Страница 4 из 16
Некоторые из нас даже верили в счастливый конец, но я к числу этих «некоторых» себя не относила.
А суд, как я и думала, растянулся на невыносимо долгое время – почти на два месяца.
Того, кто был в ответе за разоблачение моей «семьи», я увидела на третий день суда. И знаете, что самое смешное? Если бы тогда дед не выдвинул своё условие, мол, свободу я получу только в обмен на Гончую, которую мать успела пометить, и если бы я не согласилась, их бы, наверное, даже не поймали.

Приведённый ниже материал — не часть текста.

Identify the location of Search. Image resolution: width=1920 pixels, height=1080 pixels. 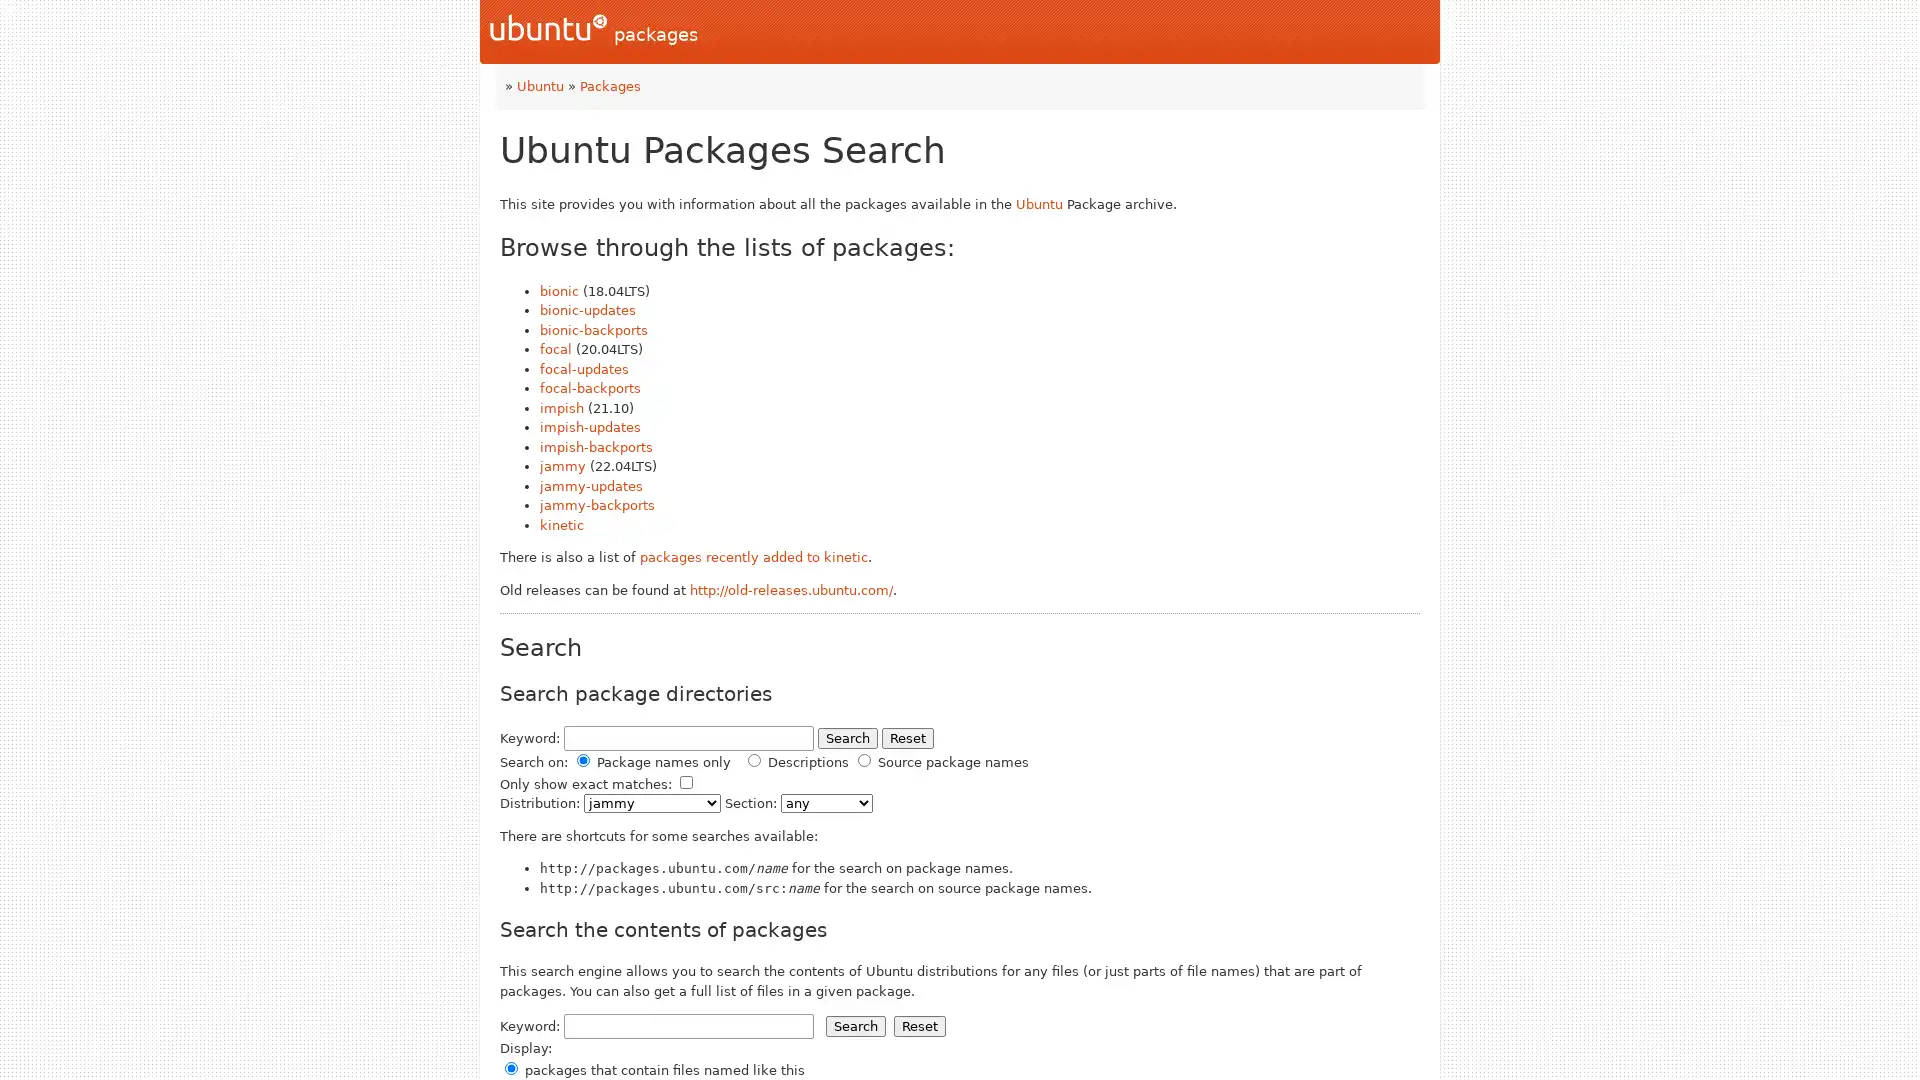
(855, 1026).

Потому что на поиски этой полукровки, которая, как впоследствии выяснилось, оказалась и не полукровкой вовсе, выдвинулись не только человеческие Охотники, но и сталкеры ррхато. Вот тогда-то, в процессе расследования, и выяснилось, что в Инкубаторах и Питомниках содержат не только девушек, незаконно похищенных с территории Аполлона, но и некоторых ракшаси там удерживают против их воли. И тут уж, конечно, старейшины показательно громко возмутились.
Ну, а что им оставалось? Не признаваться же в том, что покупали у Аполлона право на охоту за полукровками в лимбе!.. В общем, маховое колесо судьбы закрутилось и остановить его уже не представлялось возможным.
– Что это, как не насилие над душами наших дочерей? – с трагизмом в голосе вещал прокурор, а я подумала, что, когда закончится суд и наступит время решать наши судьбы, совет не станет спрашивать у нас о наших желаниях…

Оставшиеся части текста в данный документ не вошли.